From the blog post on Daniel Tosh's rape joke, extract the passage starting at "Comics everywhere apparently" and ending at "the first place.)", copied word for word.
(Document segment Opens)
Thursday, July 12, 2012

Comics everywhere apparently agree: Rape jokes are awesome

| »
Daniel Tosh
Daniel Tosh

So, Daniel Tosh, a terminally unfunny comedian whose basic cable show consists of poking third-grade-level fun at people in random YouTube videos, apparently has a thing for rape jokes – and responding to a protestor by turning her into a punchline about gang-rape. To be fair, though, no-one of taste or relevance has ever found Daniel Tosh to be remotely humorous or respectable, so his disgrace is approximately on par with Gallagher’s famous flame-out a couple years back. Nothing of value was lost. (Tosh did offer a borderline notpology on Twitter, which hardly makes up for his blatant lack of a decency filter in the first place.)

Unfortunately, other comedians – real and respected ones – have been quick to jump on the excuse train, apparently sensing that one of their fellows had the boot of the PC feminist police on his windpipe. Here are all the stars of comedy who think that joking about a lone woman being gang-raped in the middle of a laughing audience is not just tolerable, but, like, totally cool:

Granted, this sort of a response is expected from pricks like Jim Norton and Dane Cook, but Patton Oswalt? Even Louis CK? It’s a fucking disease.
(Document segment Closes)
(Information Opens)
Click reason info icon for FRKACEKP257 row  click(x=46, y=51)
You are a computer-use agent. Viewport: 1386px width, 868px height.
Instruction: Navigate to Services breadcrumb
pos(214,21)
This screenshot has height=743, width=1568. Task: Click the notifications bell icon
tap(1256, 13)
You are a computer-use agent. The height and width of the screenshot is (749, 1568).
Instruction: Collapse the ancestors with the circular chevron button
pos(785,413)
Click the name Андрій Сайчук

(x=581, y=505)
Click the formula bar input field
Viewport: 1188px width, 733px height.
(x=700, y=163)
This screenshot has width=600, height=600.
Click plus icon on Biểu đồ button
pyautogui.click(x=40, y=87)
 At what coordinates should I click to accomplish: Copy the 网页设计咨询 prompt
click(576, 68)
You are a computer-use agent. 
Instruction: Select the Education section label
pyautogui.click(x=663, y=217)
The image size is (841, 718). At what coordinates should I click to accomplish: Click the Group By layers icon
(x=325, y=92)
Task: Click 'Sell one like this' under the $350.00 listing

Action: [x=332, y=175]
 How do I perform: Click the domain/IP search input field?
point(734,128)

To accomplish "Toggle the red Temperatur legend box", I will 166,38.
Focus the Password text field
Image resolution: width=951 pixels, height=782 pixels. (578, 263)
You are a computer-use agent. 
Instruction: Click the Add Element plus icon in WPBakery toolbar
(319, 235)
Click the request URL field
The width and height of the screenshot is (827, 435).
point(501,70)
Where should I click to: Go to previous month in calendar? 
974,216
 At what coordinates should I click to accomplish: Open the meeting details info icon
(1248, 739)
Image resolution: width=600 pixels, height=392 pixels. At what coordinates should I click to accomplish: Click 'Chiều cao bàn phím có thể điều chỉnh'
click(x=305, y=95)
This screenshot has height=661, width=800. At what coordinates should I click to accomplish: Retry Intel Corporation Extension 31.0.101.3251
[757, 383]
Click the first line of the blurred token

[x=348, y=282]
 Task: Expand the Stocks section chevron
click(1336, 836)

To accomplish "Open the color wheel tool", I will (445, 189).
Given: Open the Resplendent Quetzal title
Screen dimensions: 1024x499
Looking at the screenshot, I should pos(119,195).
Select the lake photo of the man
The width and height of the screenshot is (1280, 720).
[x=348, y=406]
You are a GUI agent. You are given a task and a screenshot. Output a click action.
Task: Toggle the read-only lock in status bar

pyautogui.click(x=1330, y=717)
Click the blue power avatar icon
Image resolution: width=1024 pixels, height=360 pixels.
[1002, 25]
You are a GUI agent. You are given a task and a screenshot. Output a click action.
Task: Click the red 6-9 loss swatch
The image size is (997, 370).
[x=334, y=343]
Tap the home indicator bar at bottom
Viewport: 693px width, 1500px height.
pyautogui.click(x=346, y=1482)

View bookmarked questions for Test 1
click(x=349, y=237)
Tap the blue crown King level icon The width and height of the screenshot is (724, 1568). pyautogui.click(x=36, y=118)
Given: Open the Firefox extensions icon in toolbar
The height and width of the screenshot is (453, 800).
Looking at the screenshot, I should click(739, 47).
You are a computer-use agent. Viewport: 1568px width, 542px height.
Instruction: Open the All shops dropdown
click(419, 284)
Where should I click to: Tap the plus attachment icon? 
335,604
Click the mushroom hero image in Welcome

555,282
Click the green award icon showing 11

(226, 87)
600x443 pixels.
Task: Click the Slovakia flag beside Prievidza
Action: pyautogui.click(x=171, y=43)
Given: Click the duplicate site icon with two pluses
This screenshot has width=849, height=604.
(Information Closes)
_Result of the exercise_:
Comics everywhere apparently agree: Rape jokes are awesome

| »
Daniel Tosh
Daniel Tosh

So, Daniel Tosh, a terminally unfunny comedian whose basic cable show consists of poking third-grade-level fun at people in random YouTube videos, apparently has a thing for rape jokes – and responding to a protestor by turning her into a punchline about gang-rape. To be fair, though, no-one of taste or relevance has ever found Daniel Tosh to be remotely humorous or respectable, so his disgrace is approximately on par with Gallagher’s famous flame-out a couple years back. Nothing of value was lost. (Tosh did offer a borderline notpology on Twitter, which hardly makes up for his blatant lack of a decency filter in the first place.)